___ PROVIDED RECORDS

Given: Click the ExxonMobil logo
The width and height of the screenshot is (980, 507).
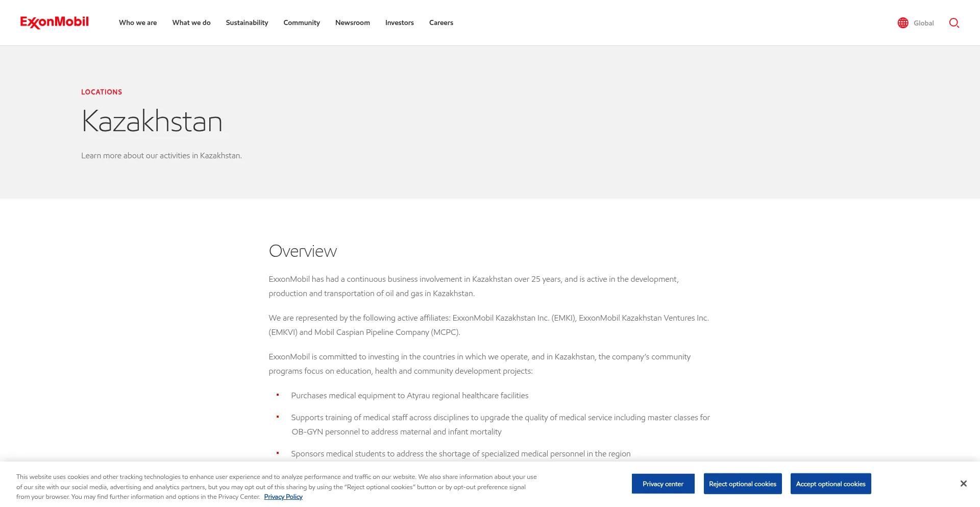Looking at the screenshot, I should [55, 22].
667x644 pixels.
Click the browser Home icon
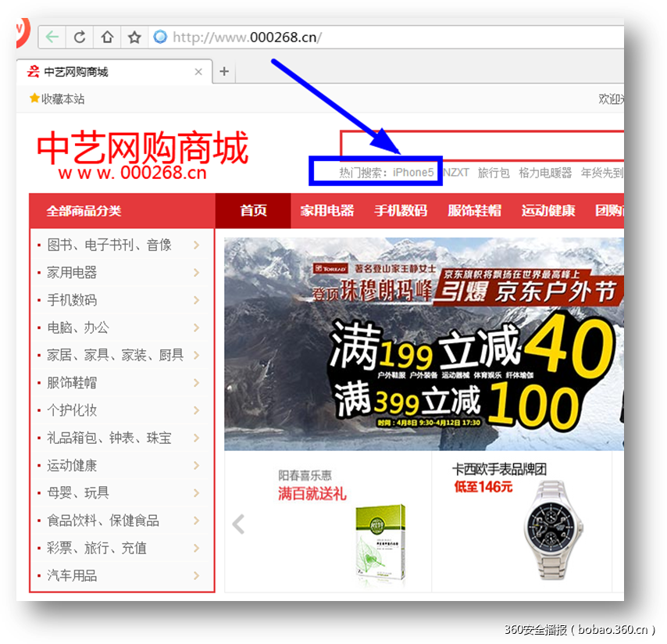[x=106, y=36]
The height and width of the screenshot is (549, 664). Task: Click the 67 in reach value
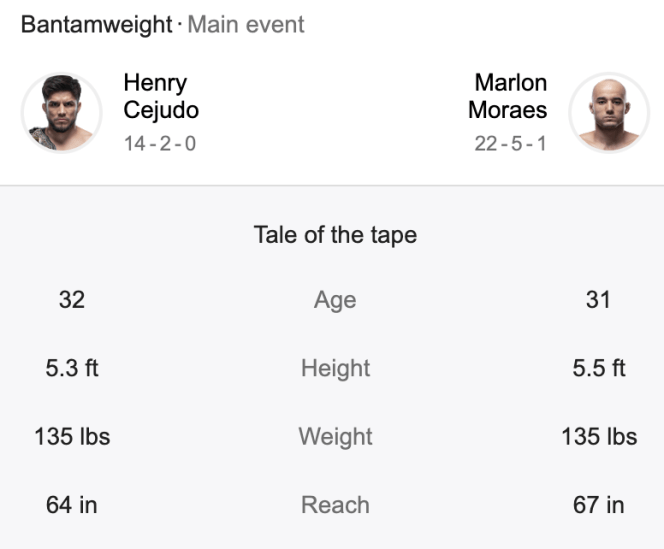point(598,505)
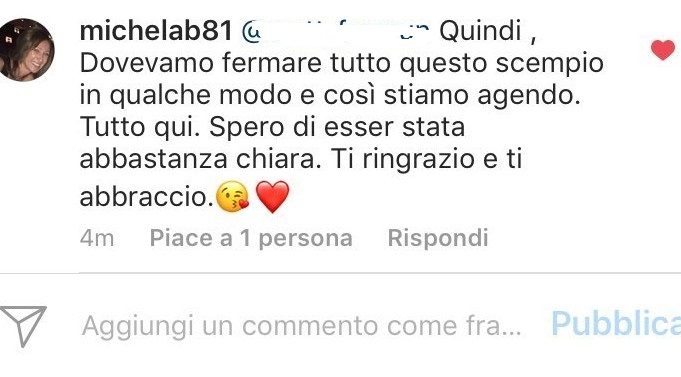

______

[DIRECTIONS]
Without the pictures, copy out each entry exactly as it stands.

[ANSWER SPACE]
Given: Click the ExxonMobil logo
The width and height of the screenshot is (980, 507).
Looking at the screenshot, I should [55, 22].
667x644 pixels.
Click the browser Home icon
[x=106, y=36]
The height and width of the screenshot is (549, 664). Task: Click the 67 in reach value
point(598,505)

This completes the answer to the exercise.